Building the Butterfly Conservatory

by AMNH on

News Posts

How is the Museum's butterfly vivarium made?
Butterfly-Conservatory-250
The Butterfly Conservatory returns on Saturday, October 8. 
© AMHH/R. Mickens

The Butterfly Conservatory draws thousands of visitors each year, transporting them to a tropical ecosystem lush with vivid, live flowers and filled with hundreds of spectacular butterflies and moths. But while the flora and fauna are quite real, the conservatory is the product of careful planning and design by the Museum’s Exhibition Department, which creates a “natural” garden using artificial lighting, precipitation, and climate control.

Manager of Living Exhibits Hazel Davies, who has been involved with the conservatory for more than a decade, and her team start from scratch each year by determining what species to include and where to get the plants and live specimens.

Choosing the plants is an art in itself. Following U.S. Department of Agriculture regulations, the Museum prevents the butterflies from breeding by avoiding any plants that serve as their natural hosts; butterflies are particular about where they lay eggs because the host plant will also provide food to the caterpillars that hatch. Suitability to different light levels, variations in texture and structures, and other factors are also considered in plant selection.

As for the fauna, the butterflies and moths that inhabit the exhibition—usually 550 to 600 individual butterflies, representing about 130 species—come from farms all over the world: Florida, Costa Rica, Ecuador, Kenya, Malaysia, Thailand, the Philippines, and Australia. When selecting species, Davies looks for ones that flutter or, if sedentary, are especially showy, such as the huge and spectacular Atlas moth.

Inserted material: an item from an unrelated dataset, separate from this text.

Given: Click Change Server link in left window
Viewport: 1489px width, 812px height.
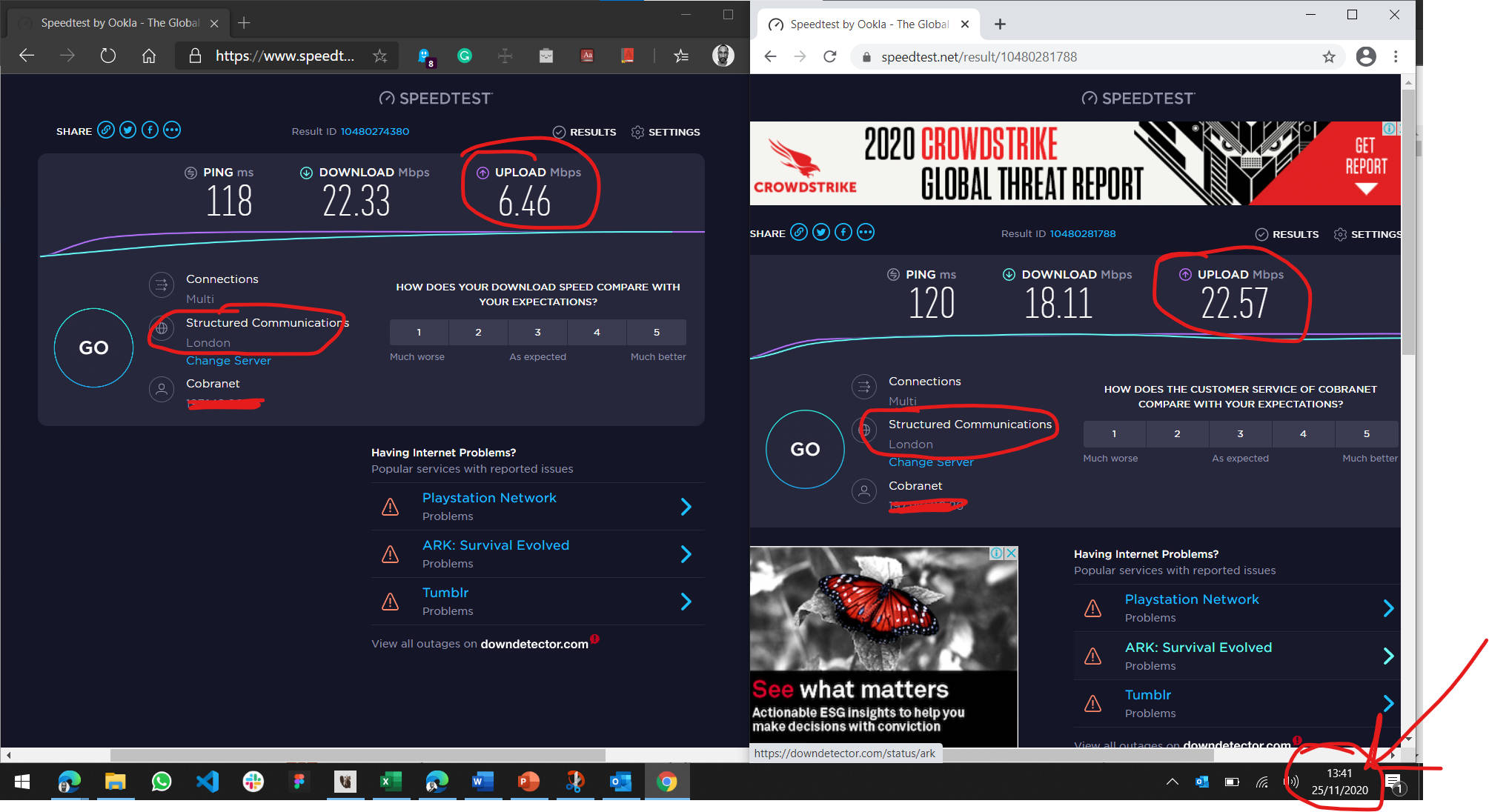Looking at the screenshot, I should click(228, 361).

She aims to include species that are active at different times of day to ensure a lively experience for all visitors.

Since many species live only a few weeks or even just a few days, new supplies of butterflies and moths arrive every week to maintain the exhibition’s population. Butterflies are shipped in the chrysalis stage, a period of days or weeks when they are enclosed in a hard natural shell and can be wrapped in tissue or foam and safely sent by courier. About two weeks before the exhibition opens to the public, the earliest butterfly arrivals are released into their new home, bringing a burst of color and activity to the conservatory.

Caring for the butterflies and maintaining the conservatory requires trained staff onsite seven days a week. In addition, more than 120 trained volunteers work in groups of four for two-hour shifts each day to answer questions, interpret the exhibition, and point out interesting facts to visitors, which can number as many as 350 an hour. A key job requirement is the ability to withstand the high temperature and humidity—80 degrees Fahrenheit and 80 percent humidity—for hours at a stretch. Those who can take the heat get front-row seats to see the effect exotic butterflies have on human visitors—awe, delight, and occasionally marriage proposals, which occur with some frequency, especially on Valentine’s Day.

The Butterfly Conservatory comes to the Museum every winter.